The stereotype of Muslim Indians is that of a relatively quiescent minority that has made its peace with its larger national non-Muslim context of contemporary India. Muslim Indians see something larger. They are heirs to a millennium long civilization, one of the greatest in modern history and an adornment to the history of Islam, replete with the highest philosophical, architectural, artistic and literary accomplishments.
More recently, there has emerged an inchoate concern, in India and outside, that the existence of a large population of economically, socially and culturally marginalized citizens is an Achilles heel of national unity, as well as a source of potential political and social instability. In light of the development of anti-state pan-Islamist ideologies based on a sense of grievance, and of violent groups inspired by those ideologies, there is also a concern that disaffected Muslim Indians are now and will in the future be increasingly susceptible to such ideologies.
Nonetheless, despite the fact that the Muslim Indian population is almost as great as the entire population of Pakistan, equal to the population of Bangladesh, and greater than the populations of major predominantly Muslim nations such as Egypt. Muslim Indians remain relatively ill-understood and under-studies. Their preoccupations and predicament are little known among outsiders and non-Muslim Indians. There is even a sense among Muslim Indians themselves that they do not have a handle on what is happening in the very varied Muslim communities throughout India.

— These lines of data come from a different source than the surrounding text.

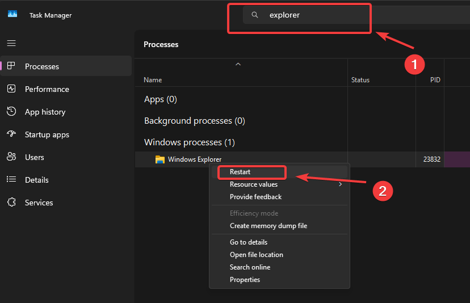Click the Task Manager app icon
The image size is (470, 303).
[x=12, y=15]
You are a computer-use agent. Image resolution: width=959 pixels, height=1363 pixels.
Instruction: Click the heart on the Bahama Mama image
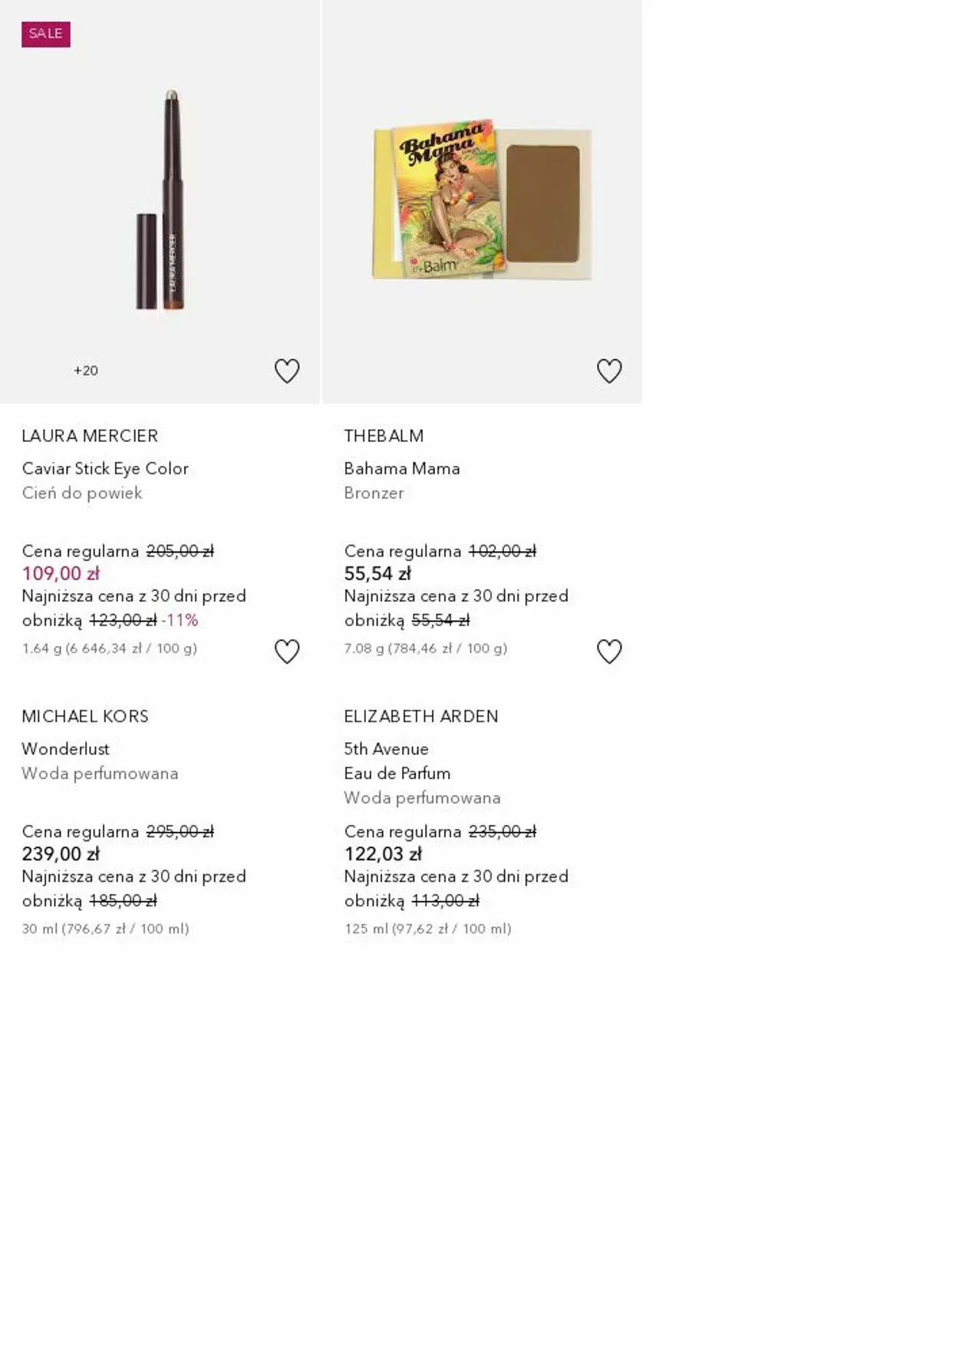[x=609, y=371]
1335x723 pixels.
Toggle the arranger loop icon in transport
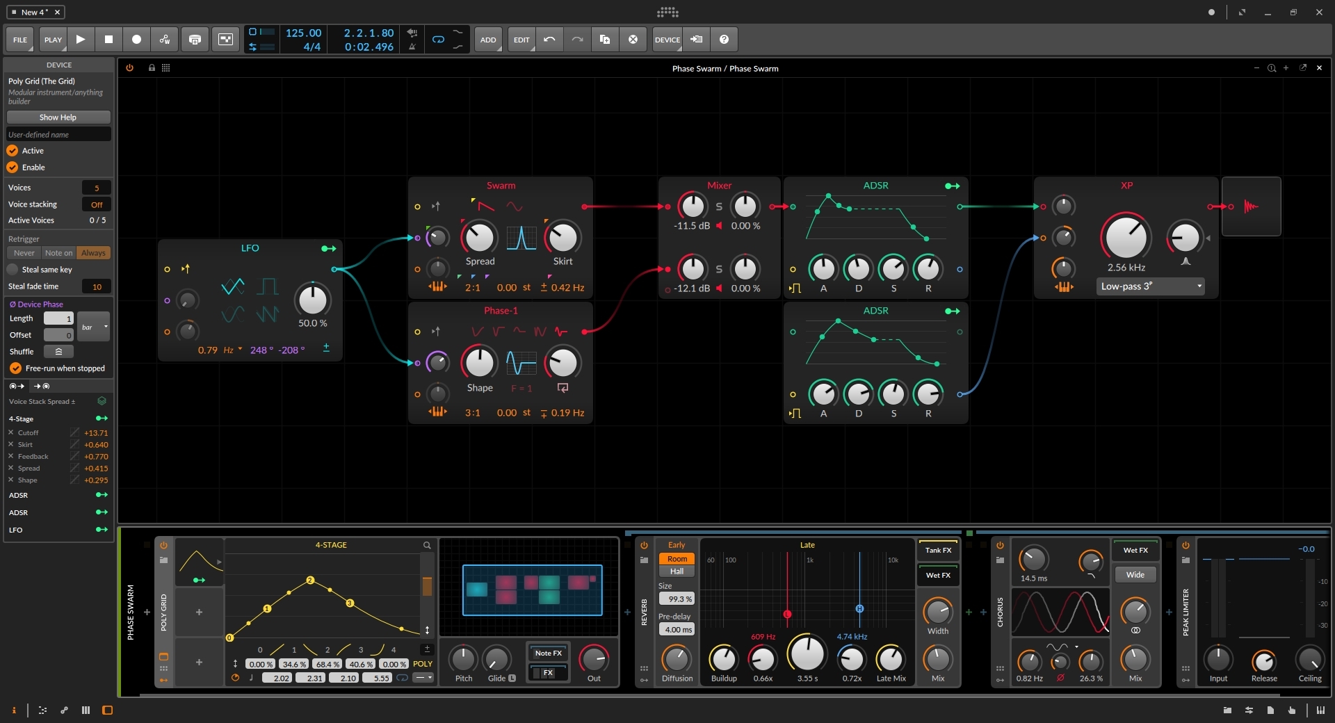(x=438, y=40)
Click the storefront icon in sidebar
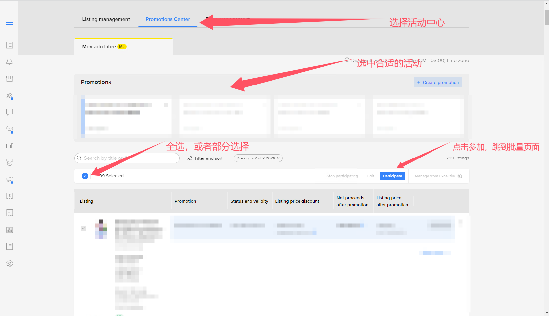Viewport: 549px width, 316px height. (10, 129)
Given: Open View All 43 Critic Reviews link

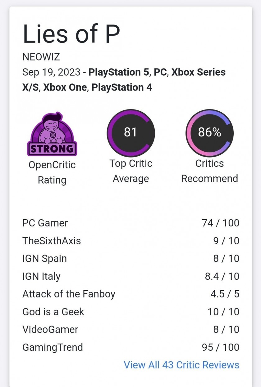Looking at the screenshot, I should [181, 365].
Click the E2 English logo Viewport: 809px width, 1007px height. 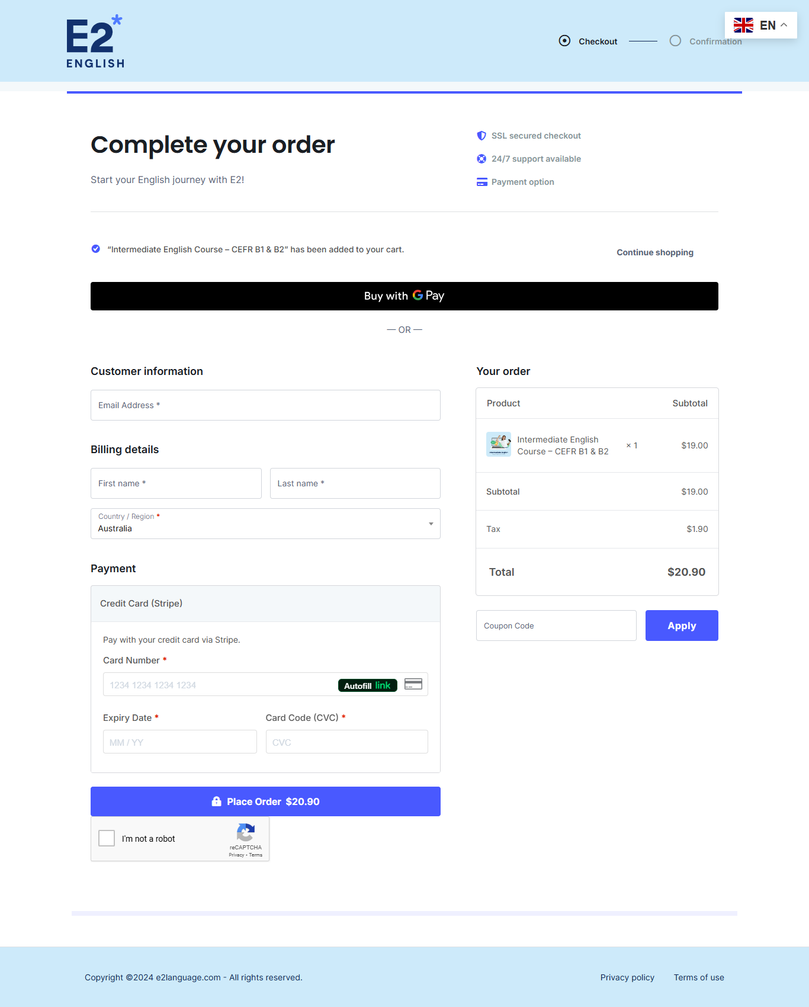(x=95, y=41)
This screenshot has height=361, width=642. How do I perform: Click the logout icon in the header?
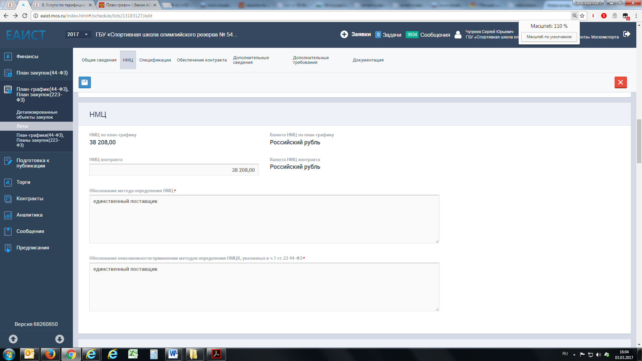click(627, 34)

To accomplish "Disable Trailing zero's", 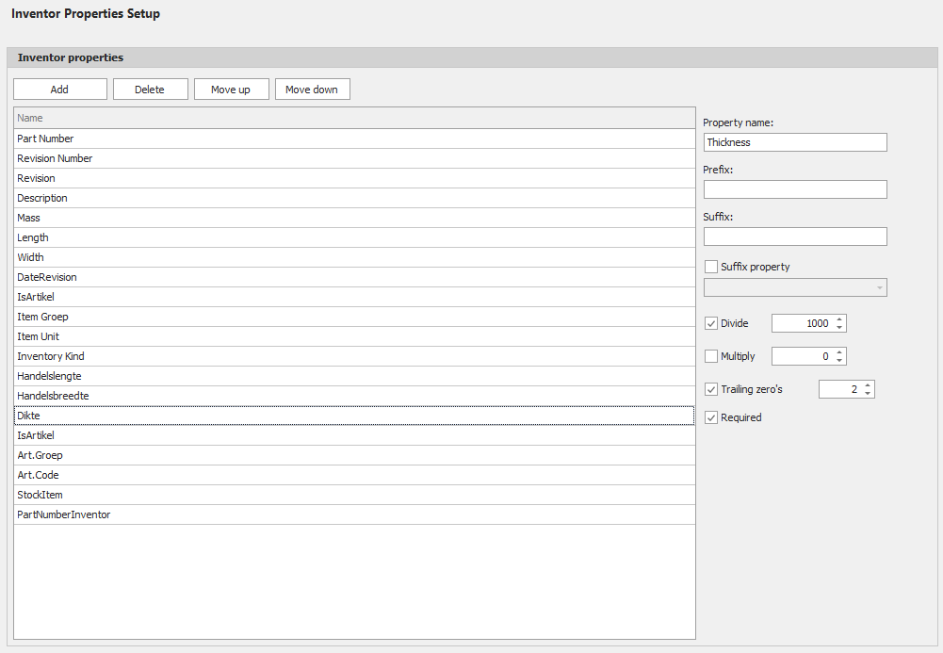I will [711, 388].
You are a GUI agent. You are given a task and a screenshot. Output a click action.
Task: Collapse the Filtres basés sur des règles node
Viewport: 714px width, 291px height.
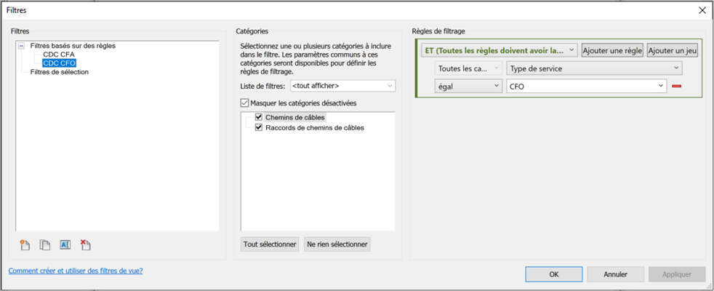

Since December 2007, the Henry L. Stimson Centre in Washington DC, and the Institute for Peace Studies and Conflict Resolution in Mumbai have conducted a thorough inquiry throughout India to better understand and describe the priorities, thinking and concerns of Muslim Indians. We undertook this study because we believed that the state of opinion among Muslim Indians is inadequately understood. The adoption of policies that adequately address the sources of disadvantage and resentment demands a clearer understanding of how Muslims experience their membership in Indian society, and of the actual facts of that experience.
The present publication analyses the finding of this study, and places them in historical and political context.